Problem description: Read through the entries below and return each line with the word "checkmark".

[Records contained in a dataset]
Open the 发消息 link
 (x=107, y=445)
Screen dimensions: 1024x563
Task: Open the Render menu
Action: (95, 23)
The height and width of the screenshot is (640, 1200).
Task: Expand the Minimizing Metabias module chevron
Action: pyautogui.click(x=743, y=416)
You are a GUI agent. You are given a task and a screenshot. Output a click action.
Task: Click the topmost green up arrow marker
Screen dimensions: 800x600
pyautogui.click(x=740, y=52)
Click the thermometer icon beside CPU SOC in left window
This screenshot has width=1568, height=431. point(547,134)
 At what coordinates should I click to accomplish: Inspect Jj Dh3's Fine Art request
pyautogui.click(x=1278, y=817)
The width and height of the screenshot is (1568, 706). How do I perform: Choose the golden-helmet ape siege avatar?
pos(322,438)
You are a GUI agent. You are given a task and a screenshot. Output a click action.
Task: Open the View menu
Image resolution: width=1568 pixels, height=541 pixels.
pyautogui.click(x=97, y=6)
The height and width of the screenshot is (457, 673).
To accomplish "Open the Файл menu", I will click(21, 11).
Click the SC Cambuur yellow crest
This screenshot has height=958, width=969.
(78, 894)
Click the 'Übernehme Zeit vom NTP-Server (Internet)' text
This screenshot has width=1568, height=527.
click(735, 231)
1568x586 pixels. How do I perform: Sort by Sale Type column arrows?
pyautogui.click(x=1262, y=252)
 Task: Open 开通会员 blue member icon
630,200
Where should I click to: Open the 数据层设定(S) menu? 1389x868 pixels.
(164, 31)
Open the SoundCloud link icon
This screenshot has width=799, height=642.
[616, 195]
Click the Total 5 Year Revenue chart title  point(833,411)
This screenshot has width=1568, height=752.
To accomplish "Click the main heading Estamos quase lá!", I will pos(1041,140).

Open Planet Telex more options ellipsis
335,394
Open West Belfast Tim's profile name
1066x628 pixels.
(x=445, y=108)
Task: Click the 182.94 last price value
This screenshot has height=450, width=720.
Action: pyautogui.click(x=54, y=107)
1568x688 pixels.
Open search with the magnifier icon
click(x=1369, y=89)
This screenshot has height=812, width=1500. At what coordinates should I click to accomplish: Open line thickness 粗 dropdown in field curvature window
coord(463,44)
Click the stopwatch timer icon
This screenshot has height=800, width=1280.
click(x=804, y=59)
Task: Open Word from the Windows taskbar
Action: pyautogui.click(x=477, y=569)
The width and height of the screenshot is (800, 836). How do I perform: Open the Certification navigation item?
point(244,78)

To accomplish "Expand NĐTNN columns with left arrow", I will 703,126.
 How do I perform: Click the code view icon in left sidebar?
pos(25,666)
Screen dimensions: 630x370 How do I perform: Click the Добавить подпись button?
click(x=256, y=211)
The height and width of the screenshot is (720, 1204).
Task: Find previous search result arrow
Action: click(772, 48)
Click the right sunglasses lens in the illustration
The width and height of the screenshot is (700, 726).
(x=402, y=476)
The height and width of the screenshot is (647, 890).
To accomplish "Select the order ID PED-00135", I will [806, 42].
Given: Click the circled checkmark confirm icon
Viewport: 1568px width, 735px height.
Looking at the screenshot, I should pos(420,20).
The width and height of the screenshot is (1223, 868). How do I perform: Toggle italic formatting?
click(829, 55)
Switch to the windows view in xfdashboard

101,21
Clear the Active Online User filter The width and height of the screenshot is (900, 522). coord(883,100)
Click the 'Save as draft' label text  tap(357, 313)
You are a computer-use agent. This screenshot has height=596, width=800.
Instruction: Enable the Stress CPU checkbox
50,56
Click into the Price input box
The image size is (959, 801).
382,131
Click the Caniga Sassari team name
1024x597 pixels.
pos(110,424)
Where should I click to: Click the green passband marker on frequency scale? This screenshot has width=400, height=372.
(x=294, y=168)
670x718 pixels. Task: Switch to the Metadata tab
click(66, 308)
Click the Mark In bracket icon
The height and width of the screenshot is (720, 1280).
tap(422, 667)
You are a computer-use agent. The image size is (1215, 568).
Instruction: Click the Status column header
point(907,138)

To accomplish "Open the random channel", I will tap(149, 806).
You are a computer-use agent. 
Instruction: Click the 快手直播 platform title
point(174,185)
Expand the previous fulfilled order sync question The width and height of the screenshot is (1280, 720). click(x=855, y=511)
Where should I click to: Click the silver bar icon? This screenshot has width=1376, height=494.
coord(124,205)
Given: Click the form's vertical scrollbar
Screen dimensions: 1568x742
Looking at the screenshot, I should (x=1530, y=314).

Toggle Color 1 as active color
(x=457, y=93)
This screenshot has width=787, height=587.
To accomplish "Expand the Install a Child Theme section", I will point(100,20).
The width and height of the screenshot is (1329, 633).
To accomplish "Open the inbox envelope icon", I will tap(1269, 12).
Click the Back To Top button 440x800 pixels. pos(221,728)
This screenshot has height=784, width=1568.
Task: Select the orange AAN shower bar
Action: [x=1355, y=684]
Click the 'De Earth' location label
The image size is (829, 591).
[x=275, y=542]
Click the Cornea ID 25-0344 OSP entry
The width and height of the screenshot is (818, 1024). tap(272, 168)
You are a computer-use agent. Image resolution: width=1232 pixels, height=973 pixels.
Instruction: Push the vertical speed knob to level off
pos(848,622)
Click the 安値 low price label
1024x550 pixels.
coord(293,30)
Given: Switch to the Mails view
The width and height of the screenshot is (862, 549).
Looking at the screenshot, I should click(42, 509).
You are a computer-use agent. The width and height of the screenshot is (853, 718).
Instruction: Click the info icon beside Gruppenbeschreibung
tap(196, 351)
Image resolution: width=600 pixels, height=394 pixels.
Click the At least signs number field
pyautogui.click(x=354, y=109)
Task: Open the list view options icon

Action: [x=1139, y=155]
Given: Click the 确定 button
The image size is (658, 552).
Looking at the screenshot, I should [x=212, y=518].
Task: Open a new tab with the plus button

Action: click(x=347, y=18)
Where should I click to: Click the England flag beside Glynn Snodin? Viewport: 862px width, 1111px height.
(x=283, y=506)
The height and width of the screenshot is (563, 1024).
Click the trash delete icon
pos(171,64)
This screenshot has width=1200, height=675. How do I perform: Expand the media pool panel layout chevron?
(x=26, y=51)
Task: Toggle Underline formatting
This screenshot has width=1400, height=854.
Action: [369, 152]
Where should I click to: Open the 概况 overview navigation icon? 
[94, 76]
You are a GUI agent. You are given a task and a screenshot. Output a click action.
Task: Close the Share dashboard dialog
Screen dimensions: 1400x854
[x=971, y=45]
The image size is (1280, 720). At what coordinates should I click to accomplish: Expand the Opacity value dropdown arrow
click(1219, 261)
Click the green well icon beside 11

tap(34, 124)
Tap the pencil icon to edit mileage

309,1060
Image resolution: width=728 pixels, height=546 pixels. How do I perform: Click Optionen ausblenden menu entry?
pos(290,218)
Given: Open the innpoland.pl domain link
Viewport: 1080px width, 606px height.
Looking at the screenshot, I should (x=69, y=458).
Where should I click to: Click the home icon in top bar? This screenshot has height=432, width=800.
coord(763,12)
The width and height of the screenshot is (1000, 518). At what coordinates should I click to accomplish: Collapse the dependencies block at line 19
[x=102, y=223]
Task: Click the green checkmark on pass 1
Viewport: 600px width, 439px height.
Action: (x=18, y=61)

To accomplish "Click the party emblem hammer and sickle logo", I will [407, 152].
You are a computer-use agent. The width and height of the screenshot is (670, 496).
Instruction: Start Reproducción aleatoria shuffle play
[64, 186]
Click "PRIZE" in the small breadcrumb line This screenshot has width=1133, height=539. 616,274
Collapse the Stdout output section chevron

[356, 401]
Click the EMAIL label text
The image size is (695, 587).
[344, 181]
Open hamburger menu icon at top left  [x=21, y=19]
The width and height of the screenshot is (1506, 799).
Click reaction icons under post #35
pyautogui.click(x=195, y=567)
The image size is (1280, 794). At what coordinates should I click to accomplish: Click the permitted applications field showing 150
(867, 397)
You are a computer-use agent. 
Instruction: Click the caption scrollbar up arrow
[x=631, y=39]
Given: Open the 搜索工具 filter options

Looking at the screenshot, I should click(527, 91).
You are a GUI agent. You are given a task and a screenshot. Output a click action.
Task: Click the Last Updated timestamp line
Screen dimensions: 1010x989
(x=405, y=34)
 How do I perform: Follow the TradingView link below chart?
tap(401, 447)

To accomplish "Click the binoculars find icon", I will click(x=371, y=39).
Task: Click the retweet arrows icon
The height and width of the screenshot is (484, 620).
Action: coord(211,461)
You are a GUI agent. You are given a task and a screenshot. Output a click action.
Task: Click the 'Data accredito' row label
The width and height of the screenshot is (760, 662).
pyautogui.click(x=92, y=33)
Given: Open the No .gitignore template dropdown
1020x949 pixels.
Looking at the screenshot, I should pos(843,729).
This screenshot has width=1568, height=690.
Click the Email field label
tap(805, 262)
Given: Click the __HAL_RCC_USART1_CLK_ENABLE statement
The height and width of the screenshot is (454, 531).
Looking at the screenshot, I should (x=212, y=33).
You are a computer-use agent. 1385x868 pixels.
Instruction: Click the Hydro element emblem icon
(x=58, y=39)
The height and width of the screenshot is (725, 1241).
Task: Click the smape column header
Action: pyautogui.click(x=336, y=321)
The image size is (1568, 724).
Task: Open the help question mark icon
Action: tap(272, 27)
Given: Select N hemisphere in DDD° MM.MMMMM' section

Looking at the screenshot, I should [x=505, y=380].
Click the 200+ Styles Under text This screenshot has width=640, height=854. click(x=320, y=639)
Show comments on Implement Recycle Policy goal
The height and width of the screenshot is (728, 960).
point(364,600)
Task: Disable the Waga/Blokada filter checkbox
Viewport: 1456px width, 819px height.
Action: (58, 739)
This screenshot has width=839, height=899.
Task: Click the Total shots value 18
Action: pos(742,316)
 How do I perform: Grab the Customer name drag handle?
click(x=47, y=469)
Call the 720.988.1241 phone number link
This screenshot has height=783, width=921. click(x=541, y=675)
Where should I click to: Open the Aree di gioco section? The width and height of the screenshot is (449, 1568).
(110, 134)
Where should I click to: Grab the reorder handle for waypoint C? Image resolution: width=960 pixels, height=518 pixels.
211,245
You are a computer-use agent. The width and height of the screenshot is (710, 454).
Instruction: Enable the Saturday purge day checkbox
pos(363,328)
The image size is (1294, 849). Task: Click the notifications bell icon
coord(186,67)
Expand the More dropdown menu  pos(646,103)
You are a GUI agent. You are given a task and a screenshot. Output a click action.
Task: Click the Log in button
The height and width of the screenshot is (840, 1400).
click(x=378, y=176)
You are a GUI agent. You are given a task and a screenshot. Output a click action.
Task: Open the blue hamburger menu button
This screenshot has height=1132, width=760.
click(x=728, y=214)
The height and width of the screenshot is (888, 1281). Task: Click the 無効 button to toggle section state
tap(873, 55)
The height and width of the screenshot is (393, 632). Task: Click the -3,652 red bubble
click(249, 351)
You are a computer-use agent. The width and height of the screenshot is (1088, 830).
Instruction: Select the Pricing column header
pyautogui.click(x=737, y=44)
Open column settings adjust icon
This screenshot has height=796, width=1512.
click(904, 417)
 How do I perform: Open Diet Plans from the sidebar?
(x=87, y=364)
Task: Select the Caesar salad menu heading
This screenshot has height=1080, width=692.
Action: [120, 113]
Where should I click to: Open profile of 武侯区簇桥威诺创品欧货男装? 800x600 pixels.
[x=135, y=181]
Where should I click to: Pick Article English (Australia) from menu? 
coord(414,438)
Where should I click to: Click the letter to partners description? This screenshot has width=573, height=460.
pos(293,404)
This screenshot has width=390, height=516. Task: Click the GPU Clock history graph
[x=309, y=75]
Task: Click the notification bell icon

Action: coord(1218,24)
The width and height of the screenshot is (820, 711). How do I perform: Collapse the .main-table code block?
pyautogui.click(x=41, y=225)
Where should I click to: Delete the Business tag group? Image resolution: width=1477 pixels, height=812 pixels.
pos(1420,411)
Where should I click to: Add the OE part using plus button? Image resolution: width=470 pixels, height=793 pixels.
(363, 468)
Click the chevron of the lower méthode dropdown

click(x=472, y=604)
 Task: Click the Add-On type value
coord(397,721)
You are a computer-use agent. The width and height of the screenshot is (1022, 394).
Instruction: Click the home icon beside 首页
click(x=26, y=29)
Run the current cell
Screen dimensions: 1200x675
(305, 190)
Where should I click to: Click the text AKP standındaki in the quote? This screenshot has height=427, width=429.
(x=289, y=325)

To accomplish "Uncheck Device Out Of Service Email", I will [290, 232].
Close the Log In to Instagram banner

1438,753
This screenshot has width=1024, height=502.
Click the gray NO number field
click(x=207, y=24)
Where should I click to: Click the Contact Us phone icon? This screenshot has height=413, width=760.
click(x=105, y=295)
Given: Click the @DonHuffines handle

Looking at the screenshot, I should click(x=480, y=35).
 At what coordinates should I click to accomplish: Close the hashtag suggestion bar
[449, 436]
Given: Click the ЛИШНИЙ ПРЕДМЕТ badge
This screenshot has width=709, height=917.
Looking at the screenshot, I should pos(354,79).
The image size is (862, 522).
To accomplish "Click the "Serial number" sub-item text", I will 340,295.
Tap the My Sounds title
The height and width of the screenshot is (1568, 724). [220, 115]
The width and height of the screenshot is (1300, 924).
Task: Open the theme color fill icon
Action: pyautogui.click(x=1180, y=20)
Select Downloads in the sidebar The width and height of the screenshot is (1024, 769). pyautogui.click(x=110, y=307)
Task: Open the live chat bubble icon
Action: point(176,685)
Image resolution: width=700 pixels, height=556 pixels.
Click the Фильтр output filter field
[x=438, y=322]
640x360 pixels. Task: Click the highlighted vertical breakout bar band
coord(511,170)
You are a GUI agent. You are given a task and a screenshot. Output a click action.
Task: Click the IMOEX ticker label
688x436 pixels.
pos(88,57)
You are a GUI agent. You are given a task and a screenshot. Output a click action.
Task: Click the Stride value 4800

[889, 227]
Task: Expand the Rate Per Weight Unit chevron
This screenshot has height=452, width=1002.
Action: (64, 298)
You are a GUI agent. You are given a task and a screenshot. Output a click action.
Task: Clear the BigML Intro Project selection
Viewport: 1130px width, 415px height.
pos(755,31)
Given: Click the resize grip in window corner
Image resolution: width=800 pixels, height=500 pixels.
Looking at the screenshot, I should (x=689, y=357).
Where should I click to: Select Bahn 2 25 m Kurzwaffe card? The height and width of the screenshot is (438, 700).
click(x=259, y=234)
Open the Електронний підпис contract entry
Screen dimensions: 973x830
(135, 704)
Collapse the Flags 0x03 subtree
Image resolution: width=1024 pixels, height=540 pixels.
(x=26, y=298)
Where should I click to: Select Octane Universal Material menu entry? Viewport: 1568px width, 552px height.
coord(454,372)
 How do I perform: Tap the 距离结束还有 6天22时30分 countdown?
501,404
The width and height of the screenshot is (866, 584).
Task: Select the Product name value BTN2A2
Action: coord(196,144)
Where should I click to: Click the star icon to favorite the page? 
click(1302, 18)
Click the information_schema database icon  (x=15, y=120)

Written solution:
Given: Click the circled checkmark confirm icon
Task: Click the green checkmark on pass 1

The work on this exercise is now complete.